Please repeat, from the entries that follow, the lines from the one containing "Screen dimensions: 1231x547" through the one containing "Given: Open the Database tool window icon" exactly, adding nothing.

Data for this exercise: Begin

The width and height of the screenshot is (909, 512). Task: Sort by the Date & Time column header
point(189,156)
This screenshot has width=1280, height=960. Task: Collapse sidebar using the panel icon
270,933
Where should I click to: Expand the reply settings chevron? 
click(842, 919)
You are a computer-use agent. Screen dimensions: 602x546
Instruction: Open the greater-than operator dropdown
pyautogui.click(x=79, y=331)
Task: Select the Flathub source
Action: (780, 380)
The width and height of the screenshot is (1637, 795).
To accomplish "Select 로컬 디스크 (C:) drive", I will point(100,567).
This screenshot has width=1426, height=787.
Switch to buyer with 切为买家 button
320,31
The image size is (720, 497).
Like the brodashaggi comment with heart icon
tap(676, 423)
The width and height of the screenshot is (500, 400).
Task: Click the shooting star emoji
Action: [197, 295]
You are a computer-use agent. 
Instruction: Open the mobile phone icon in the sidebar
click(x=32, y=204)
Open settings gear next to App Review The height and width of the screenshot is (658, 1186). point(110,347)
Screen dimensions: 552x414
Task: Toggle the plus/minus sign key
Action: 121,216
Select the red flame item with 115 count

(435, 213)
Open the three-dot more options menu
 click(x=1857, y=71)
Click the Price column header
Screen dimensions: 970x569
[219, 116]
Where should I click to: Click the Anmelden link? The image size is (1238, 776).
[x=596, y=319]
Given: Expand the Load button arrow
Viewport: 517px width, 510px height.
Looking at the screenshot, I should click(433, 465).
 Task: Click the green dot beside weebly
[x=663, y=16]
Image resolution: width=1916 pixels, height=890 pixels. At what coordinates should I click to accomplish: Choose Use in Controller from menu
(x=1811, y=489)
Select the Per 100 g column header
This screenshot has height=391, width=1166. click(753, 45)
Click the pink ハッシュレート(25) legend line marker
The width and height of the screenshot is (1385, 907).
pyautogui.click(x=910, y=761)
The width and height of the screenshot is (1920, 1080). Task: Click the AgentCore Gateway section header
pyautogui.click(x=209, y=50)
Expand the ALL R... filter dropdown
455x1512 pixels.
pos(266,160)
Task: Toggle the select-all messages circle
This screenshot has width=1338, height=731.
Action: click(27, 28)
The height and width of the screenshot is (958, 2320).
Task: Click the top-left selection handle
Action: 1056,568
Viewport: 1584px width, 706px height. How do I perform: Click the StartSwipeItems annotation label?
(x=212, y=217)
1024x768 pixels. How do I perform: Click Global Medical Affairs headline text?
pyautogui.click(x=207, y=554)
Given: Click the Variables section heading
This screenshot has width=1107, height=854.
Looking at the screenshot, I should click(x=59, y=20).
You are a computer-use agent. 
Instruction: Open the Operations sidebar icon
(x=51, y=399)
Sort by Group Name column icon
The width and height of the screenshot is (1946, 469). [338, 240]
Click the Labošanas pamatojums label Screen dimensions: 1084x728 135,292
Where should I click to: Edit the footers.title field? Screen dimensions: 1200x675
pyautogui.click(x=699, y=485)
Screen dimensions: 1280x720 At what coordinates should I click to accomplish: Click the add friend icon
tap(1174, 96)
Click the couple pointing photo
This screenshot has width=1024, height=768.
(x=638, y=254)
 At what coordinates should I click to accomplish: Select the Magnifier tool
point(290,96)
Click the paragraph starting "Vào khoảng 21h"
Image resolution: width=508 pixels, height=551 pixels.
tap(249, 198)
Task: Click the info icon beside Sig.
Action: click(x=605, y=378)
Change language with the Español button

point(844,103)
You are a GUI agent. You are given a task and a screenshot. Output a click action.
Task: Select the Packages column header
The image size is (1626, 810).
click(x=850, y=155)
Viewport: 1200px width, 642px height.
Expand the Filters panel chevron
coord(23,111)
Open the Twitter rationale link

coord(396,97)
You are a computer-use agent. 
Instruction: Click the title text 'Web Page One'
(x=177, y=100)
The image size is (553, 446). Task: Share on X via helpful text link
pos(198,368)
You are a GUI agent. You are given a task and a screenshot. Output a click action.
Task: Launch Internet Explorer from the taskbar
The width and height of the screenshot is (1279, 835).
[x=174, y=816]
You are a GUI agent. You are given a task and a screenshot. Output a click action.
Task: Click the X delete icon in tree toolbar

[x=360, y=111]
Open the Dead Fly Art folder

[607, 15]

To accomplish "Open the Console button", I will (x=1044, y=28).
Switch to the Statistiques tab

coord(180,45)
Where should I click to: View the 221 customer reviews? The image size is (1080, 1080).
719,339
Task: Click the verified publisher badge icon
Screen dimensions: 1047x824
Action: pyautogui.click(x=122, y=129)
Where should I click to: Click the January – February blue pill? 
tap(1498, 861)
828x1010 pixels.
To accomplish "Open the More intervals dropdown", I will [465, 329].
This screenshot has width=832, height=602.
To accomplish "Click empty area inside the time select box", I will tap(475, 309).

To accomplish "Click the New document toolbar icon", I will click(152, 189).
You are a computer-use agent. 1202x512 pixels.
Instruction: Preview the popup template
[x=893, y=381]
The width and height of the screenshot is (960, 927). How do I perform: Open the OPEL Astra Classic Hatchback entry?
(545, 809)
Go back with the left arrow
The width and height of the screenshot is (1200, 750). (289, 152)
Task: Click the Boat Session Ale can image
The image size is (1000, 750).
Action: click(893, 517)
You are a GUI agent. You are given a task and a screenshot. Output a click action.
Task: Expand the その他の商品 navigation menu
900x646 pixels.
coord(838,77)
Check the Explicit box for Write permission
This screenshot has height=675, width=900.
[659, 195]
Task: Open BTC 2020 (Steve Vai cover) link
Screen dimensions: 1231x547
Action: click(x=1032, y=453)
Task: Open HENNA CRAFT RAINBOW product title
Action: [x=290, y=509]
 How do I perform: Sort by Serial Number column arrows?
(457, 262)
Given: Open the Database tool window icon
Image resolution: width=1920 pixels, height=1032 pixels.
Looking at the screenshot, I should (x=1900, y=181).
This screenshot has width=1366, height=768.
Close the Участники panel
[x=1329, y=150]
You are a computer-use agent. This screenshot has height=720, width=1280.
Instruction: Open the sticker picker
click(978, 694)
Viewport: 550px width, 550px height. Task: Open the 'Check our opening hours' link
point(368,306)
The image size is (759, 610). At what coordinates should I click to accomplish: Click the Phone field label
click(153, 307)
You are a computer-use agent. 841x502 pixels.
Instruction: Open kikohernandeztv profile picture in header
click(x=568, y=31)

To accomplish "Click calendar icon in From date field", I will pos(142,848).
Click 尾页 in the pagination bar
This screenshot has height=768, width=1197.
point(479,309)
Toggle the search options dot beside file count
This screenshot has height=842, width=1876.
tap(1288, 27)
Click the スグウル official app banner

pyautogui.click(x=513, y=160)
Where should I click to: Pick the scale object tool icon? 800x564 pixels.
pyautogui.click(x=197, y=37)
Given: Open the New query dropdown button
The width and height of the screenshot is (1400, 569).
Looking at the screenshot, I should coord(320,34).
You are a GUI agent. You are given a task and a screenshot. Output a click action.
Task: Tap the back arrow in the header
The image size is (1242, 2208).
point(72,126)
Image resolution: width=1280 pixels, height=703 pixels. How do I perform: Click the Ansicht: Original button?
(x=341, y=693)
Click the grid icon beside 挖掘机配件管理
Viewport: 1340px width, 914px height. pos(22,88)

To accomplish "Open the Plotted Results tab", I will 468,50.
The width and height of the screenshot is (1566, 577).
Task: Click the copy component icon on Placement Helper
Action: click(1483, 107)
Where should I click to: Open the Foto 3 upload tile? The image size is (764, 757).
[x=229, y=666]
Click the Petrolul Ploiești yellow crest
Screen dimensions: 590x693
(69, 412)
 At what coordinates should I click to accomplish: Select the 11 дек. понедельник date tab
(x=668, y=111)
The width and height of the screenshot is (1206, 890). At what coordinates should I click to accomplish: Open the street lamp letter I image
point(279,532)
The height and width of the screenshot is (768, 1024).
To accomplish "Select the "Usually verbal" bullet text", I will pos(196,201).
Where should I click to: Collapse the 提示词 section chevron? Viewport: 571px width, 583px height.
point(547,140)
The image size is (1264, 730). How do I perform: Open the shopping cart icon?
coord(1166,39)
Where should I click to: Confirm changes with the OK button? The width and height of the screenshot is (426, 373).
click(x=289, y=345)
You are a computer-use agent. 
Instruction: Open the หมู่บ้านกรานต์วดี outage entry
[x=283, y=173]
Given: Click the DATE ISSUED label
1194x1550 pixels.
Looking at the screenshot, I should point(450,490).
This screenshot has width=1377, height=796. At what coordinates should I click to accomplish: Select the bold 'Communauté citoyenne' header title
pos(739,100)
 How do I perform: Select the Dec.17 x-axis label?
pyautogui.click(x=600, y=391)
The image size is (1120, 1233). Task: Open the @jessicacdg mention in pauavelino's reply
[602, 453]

Data for this exercise: End

● **Answer to this task**:
Screen dimensions: 1231x547
Action: click(x=1032, y=453)
Task: Open HENNA CRAFT RAINBOW product title
Action: [x=290, y=509]
 How do I perform: Sort by Serial Number column arrows?
(457, 262)
Given: Open the Database tool window icon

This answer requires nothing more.